SINGAPORE - PACC Offshore Services Holdings (POSH) has sunk further into the red, with its second-quarter net loss widening by 49 per cent to US$8.6 million from a net loss of US$5.8 million in the year-ago period.
Loss per share was 0.48 US cent for the three months ended June 30, compared to a loss per share of 0.32 US cent a year ago, the mainboard-listed operator of offshore support vessels (OSVs) said early on Wednesday morning (Aug 7).

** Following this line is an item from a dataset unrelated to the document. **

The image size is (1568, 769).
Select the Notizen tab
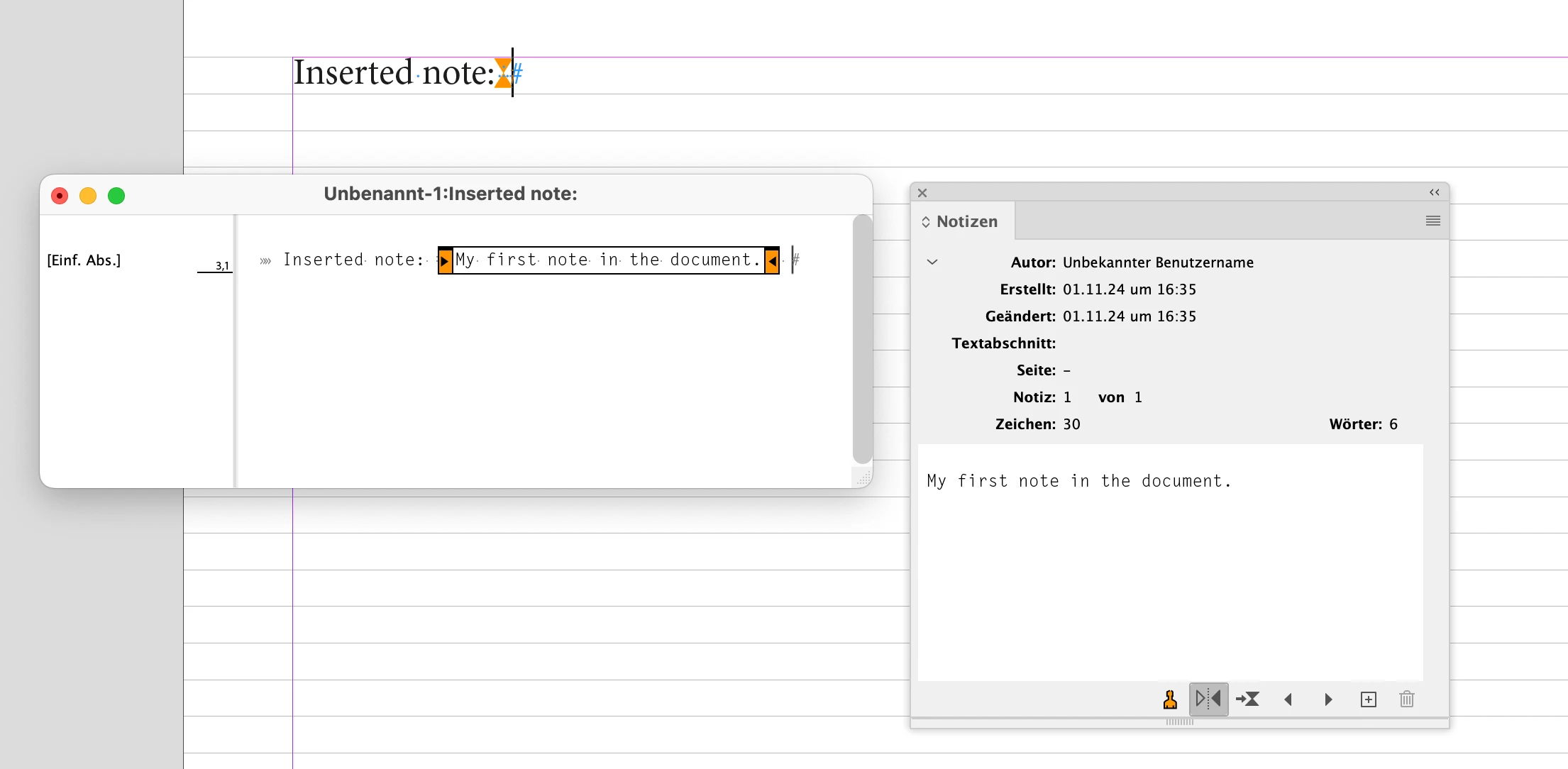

No dividend was declared for the quarter.
Revenue tumbled 11 per cent year on year to US$74 million for the quarter, down from US$83.1 million, despite higher contributions from the OSV and the transportation and installation segments.
This was because revenue from the offshore accommodation segment shrank by 43 per cent to US$25.8 million, largely due to POSH Arcadia - one of the group's two semi-submersible accommodation vessels - having only commenced its charter in June 2019.
Contributions also fell from the harbour services and emergency response segment, which recorded an 8 per cent decrease in revenue to US$6.6 million for the quarter.
Oversupply of vessels continued to be a drag on charter rates although there were signs of increased activities in select segments, POSH said.
For the first half-year, the group recorded a net loss of US$21.4 million, 64 per cent bigger than the net loss of US$13 million in the year-ago period. Revenue fell 12 per cent to US$135.8 million from US$153.7 million a year ago. Loss per share stood at 1.18 US cents from 0.72 US cent previously.
The group added that it is undertaking a comprehensive review of its business, including divesting non-performing assets and investments.
Its chief executive officer Lee Keng Lin said: "Headline performance was impacted by ongoing market challenges, but we are encouraged by continued growth in our new businesses, and improved performance from the offshore accommodation monohull."
Shares of POSH ended Tuesday at $0.15, up 0.3 cent or 2.04 per cent, before the results were released.